Tuberculosis (TB) in Healthcare Settings

General Information about TB

Transmission of Mycobacterium tuberculosis (M. tuberculosis [TB]) is a recognized risk to patients and healthcare personnel in healthcare settings. Transmission is most likely to occur from patients who have unrecognized pulmonary or larynx-related TB, are not on effective anti-TB therapy, and have not been placed in TB isolation. Transmission of M. tuberculosis in healthcare settings has been associated with close contact with persons who have infectious TB, particularly during the performance of cough-inducing procedures such as bronchoscopy and sputum induction. TB can spread through the air and can travel long distances.
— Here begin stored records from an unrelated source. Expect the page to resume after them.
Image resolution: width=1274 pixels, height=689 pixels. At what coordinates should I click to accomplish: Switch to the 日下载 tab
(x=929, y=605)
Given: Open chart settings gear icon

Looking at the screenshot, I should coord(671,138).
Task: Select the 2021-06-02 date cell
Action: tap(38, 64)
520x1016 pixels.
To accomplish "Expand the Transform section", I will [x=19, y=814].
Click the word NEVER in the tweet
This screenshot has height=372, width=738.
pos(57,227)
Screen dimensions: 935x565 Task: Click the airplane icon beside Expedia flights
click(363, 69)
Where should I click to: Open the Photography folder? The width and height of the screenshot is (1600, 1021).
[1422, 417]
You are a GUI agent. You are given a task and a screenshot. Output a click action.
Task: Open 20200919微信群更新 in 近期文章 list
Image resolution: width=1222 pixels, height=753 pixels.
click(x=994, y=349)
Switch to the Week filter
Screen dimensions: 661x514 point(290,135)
Cases of multidrug-resistant TB (MDR-TB, which includes extensively drug-resistant TB [XDR-TB]), have been recognized and are more difficult to treat.

Drug-resistant TB

Mycobacterium tuberculosis

Mycobacterium tuberculosis

Drug-resistant tuberculosis is TB disease caused by M. tuberculosis organisms that are resistant to at least one first-line anti-TB drug. Multidrug-resistant TB (MDR-TB) is resistant to at least isoniazid (INH) and rifampicin (RIF). Extensively drug-resistant tuberculosis (XDR-TB) is a relatively rare type of MDR-TB. It is resistant to almost all drugs used to treat TB, including the two best first-line drugs: isoniazid and rifampin. XDR-TB is also resistant to the best second-line medications: fluoroquinolones and at least one of three injectable drugs (i.e., amikacin, kanamycin, or capreomycin). Treating and curing drug-resistant TB is complicated. Drug-resistant TB should be managed by, or in close consultation with, an expert in the disease.